-------- Source records --------

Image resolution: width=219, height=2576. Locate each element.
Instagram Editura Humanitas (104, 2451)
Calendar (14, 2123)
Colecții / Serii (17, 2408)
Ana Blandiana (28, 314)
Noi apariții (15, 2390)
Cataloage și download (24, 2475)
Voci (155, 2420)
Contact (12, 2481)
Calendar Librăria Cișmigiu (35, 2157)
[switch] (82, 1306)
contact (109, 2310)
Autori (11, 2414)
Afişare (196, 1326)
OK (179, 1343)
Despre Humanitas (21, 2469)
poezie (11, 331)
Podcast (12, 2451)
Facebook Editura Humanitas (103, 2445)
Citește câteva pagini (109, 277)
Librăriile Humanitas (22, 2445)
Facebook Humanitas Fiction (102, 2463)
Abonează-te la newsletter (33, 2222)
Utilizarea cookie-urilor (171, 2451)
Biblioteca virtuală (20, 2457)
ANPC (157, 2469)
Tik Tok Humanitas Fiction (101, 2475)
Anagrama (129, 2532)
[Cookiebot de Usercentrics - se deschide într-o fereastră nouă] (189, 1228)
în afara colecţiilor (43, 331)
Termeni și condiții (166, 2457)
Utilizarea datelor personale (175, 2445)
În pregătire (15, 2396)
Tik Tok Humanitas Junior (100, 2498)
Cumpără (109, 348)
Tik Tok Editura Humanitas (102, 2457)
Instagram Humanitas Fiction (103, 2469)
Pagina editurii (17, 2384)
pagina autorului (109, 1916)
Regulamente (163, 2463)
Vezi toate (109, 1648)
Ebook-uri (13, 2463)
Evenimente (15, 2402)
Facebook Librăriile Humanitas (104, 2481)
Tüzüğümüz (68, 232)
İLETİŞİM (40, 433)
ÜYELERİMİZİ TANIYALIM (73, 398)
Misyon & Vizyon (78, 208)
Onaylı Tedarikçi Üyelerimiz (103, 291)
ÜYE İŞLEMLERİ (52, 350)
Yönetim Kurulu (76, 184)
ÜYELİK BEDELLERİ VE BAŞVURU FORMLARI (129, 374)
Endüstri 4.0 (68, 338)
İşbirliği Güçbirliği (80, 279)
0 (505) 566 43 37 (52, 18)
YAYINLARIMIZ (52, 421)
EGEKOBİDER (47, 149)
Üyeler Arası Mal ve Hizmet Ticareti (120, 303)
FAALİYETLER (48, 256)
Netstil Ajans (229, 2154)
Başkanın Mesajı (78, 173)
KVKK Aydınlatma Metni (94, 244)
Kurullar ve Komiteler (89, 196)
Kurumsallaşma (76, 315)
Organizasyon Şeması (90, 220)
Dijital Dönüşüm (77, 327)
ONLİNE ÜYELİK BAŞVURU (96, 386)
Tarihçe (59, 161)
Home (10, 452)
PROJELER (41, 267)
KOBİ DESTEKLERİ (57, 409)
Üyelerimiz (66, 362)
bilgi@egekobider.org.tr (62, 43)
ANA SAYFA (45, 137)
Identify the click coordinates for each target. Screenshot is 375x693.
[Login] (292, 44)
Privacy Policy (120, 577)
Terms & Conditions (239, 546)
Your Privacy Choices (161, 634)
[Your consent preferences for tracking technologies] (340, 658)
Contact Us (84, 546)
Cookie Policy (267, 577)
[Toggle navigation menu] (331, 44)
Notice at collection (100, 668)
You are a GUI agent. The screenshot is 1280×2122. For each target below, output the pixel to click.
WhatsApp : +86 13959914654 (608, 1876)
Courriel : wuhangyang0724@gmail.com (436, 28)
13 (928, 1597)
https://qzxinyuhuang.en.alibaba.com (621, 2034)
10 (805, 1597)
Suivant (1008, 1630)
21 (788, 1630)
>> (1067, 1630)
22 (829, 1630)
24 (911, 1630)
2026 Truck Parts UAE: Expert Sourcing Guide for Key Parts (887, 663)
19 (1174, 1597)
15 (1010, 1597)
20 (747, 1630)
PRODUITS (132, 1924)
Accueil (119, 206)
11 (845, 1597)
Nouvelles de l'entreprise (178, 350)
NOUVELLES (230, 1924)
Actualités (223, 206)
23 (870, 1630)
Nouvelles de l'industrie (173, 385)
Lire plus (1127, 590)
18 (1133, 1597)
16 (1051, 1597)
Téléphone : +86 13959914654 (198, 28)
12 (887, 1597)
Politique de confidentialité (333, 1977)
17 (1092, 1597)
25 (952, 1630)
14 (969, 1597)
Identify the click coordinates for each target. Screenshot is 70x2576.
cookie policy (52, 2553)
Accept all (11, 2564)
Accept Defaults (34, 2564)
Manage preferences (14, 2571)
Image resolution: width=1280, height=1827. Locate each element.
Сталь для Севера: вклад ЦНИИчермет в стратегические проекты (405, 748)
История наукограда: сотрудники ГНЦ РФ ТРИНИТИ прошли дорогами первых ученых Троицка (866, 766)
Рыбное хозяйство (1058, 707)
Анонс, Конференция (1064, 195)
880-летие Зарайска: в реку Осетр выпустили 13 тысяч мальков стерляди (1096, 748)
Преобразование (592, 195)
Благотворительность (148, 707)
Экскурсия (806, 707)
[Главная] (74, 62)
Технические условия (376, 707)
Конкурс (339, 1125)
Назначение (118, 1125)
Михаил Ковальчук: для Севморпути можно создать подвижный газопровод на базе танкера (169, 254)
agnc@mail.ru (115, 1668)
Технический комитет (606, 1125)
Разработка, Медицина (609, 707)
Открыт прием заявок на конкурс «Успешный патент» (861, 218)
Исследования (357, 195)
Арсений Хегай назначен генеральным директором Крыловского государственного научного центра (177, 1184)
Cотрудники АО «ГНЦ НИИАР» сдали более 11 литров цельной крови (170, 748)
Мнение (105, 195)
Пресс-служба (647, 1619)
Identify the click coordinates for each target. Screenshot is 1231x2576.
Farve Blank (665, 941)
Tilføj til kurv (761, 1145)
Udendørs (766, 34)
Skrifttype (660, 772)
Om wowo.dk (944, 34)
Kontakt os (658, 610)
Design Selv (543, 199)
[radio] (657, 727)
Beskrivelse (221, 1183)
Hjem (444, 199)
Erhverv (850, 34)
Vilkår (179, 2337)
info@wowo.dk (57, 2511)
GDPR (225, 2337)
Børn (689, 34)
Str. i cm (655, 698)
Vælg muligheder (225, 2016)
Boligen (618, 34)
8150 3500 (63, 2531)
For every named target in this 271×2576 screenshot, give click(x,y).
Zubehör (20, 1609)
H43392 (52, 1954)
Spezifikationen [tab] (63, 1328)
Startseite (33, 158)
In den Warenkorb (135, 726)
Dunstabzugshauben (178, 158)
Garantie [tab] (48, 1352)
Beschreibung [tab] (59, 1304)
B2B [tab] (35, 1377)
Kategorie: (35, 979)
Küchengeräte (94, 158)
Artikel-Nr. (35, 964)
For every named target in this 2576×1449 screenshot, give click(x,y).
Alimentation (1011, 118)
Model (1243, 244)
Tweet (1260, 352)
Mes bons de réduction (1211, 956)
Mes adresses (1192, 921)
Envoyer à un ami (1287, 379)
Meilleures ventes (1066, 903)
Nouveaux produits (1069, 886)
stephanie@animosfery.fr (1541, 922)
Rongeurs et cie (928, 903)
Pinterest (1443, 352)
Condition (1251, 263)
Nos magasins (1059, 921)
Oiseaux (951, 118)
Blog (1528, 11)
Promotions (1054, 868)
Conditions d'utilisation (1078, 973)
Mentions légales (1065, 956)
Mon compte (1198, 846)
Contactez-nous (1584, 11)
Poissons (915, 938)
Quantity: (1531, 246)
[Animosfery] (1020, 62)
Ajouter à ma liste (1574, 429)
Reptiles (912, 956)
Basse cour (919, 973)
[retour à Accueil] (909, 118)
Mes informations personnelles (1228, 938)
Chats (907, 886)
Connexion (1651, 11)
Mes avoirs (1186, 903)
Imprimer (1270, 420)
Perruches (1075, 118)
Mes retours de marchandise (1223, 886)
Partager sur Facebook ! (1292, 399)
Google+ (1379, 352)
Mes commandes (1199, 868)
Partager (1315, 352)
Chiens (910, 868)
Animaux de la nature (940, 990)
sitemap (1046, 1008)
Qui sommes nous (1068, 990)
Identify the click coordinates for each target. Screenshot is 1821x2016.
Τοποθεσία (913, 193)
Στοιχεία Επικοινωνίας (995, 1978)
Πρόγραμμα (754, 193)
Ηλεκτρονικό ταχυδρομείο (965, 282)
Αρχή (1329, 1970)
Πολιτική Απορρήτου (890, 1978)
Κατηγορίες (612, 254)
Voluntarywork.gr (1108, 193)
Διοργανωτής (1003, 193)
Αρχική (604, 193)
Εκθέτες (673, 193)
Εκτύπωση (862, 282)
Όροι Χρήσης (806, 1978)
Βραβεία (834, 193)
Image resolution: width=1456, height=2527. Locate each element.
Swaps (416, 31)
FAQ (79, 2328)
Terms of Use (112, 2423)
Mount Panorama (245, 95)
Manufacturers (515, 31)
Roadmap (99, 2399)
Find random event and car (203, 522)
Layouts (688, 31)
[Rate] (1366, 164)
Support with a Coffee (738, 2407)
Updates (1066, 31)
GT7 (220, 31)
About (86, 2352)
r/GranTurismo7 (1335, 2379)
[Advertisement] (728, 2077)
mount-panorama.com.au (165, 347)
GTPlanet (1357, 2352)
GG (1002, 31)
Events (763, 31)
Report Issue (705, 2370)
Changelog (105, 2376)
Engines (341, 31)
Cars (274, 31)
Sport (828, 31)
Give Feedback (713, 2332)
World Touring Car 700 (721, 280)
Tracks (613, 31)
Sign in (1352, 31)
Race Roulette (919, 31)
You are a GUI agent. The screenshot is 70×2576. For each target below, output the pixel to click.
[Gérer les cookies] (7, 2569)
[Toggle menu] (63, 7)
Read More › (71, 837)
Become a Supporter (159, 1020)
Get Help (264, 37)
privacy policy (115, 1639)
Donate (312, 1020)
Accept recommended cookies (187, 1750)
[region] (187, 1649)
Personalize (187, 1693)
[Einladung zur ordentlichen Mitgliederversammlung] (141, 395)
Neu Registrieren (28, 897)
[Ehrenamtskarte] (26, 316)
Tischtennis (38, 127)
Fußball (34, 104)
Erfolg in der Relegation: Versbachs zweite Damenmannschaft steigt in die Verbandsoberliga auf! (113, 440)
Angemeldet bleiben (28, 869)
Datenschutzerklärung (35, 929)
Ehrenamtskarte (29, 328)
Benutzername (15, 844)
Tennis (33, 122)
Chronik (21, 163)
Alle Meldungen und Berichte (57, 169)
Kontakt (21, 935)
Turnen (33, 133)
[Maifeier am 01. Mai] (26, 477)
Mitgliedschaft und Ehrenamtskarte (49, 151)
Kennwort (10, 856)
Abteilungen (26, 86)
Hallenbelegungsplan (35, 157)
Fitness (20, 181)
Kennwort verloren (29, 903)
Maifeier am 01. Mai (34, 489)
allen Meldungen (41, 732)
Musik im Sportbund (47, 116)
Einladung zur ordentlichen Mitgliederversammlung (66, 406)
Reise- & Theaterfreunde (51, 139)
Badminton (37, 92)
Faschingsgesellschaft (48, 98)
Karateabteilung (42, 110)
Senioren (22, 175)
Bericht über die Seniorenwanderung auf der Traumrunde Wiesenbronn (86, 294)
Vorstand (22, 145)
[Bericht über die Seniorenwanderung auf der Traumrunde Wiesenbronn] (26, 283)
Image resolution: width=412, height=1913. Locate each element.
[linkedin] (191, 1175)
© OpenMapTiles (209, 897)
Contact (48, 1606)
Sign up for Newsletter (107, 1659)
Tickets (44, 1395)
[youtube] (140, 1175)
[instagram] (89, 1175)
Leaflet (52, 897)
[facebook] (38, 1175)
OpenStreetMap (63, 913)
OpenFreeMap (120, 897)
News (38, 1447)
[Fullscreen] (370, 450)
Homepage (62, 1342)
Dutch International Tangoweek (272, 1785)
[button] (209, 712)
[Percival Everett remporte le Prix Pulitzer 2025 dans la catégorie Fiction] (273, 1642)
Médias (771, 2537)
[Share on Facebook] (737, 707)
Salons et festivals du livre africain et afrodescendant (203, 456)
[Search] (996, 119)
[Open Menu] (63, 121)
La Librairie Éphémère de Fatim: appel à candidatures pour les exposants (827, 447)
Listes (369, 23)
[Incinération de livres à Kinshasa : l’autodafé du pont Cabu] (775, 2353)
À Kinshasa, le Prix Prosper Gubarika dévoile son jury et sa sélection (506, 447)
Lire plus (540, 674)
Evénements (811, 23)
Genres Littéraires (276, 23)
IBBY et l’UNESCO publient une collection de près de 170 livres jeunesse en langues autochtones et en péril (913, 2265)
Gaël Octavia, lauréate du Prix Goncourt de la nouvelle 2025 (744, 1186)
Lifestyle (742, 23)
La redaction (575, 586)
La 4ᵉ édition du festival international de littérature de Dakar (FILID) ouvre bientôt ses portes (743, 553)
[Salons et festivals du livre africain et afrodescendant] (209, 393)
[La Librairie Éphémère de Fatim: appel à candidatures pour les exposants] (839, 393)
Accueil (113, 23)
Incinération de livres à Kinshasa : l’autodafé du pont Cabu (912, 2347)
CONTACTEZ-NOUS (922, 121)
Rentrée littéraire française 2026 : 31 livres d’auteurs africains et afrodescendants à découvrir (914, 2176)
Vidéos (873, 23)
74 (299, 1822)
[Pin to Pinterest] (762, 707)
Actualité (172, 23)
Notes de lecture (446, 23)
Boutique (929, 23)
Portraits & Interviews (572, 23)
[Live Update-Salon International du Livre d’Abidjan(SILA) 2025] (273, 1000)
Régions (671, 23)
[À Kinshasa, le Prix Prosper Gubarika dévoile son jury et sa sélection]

--------

• **Assignment**:
Please reproduce the lines from the line with "Tischtennis (38, 127)" to the line with "Einladung zur ordentlichen Mitgliederversammlung (66, 406)", both ends included, exactly as they appear above.

• **Response**:
Tischtennis (38, 127)
Fußball (34, 104)
Erfolg in der Relegation: Versbachs zweite Damenmannschaft steigt in die Verbandsoberliga auf! (113, 440)
Angemeldet bleiben (28, 869)
Datenschutzerklärung (35, 929)
Ehrenamtskarte (29, 328)
Benutzername (15, 844)
Tennis (33, 122)
Chronik (21, 163)
Alle Meldungen und Berichte (57, 169)
Kontakt (21, 935)
Turnen (33, 133)
[Maifeier am 01. Mai] (26, 477)
Mitgliedschaft und Ehrenamtskarte (49, 151)
Kennwort (10, 856)
Abteilungen (26, 86)
Hallenbelegungsplan (35, 157)
Fitness (20, 181)
Kennwort verloren (29, 903)
Maifeier am 01. Mai (34, 489)
allen Meldungen (41, 732)
Musik im Sportbund (47, 116)
Einladung zur ordentlichen Mitgliederversammlung (66, 406)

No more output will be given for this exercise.